[Interface element records]
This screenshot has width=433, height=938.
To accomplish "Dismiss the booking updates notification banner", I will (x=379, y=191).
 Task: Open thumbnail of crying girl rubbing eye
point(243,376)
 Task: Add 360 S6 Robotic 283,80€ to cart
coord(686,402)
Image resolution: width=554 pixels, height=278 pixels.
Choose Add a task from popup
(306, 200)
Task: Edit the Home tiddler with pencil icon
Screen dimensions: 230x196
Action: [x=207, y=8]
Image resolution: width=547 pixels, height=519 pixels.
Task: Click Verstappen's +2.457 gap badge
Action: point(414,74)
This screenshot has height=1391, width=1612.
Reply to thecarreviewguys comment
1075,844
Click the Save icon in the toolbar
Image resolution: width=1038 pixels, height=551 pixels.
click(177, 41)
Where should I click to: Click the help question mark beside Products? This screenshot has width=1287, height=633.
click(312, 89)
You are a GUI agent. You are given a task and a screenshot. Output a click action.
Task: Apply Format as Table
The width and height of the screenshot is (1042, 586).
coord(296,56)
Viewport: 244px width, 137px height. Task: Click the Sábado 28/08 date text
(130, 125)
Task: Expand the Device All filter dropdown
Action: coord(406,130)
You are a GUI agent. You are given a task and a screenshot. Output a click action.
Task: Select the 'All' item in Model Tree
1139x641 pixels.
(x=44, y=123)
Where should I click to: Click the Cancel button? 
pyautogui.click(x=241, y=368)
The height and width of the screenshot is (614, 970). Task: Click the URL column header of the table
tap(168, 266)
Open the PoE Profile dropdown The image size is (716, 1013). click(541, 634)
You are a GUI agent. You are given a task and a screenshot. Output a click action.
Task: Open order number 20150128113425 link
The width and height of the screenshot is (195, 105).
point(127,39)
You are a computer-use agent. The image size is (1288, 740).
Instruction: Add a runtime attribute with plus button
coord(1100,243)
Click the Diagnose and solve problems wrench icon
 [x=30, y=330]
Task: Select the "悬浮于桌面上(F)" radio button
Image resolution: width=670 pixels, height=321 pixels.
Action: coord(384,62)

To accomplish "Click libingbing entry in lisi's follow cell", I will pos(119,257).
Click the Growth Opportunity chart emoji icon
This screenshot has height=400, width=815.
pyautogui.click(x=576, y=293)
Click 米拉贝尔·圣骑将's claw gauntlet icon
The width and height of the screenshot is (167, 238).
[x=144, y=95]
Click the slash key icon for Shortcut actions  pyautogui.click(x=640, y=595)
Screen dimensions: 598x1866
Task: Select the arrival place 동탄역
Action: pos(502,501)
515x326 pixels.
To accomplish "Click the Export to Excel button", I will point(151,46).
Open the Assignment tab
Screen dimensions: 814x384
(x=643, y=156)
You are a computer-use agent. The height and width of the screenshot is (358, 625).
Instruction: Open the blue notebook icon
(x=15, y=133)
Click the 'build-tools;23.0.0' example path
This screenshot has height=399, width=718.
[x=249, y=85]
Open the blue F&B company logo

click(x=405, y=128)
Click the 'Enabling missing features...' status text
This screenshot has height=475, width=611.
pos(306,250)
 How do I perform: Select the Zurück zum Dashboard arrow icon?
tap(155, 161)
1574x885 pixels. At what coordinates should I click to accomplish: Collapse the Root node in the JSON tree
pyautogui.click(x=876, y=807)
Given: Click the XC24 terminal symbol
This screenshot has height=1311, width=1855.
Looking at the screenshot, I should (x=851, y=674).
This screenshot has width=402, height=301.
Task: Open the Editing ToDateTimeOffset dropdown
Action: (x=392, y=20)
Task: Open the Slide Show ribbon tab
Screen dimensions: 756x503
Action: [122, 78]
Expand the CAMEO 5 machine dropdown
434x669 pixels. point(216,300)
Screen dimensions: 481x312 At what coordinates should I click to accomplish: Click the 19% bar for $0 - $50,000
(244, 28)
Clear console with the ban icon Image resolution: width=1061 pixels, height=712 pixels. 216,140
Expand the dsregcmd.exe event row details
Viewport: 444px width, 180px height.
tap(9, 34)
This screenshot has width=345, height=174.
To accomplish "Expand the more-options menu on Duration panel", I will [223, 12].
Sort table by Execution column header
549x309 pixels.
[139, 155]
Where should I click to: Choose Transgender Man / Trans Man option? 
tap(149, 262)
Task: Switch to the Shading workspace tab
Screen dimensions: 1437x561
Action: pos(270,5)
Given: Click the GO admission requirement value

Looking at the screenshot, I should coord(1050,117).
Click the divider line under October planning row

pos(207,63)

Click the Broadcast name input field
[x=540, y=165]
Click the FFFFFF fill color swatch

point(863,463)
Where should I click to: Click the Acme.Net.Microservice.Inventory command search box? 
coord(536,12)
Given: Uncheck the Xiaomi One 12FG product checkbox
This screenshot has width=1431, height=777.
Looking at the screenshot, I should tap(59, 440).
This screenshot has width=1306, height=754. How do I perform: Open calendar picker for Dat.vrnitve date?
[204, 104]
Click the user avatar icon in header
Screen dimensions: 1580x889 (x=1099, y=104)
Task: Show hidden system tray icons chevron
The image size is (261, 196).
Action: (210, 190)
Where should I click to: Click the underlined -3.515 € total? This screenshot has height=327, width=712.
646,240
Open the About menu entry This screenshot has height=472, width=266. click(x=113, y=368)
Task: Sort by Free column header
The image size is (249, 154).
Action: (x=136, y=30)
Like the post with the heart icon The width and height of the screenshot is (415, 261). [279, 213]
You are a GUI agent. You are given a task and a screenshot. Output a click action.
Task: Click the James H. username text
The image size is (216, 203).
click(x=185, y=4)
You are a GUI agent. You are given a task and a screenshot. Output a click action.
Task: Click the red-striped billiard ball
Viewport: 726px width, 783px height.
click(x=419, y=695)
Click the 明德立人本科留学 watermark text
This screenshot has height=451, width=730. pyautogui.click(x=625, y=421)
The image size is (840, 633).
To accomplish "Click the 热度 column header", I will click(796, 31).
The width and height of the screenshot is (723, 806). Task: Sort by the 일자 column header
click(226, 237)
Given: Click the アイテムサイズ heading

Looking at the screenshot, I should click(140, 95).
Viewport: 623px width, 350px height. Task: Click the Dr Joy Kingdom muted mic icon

What needs to be done:
Copy every line of the rows above that contains the word "will".

Task response:
To accomplish "Dismiss the booking updates notification banner", I will (x=379, y=191).
To accomplish "Click libingbing entry in lisi's follow cell", I will pos(119,257).
To accomplish "Click the Export to Excel button", I will point(151,46).
To accomplish "Expand the more-options menu on Duration panel", I will [223, 12].
To accomplish "Click the 热度 column header", I will click(796, 31).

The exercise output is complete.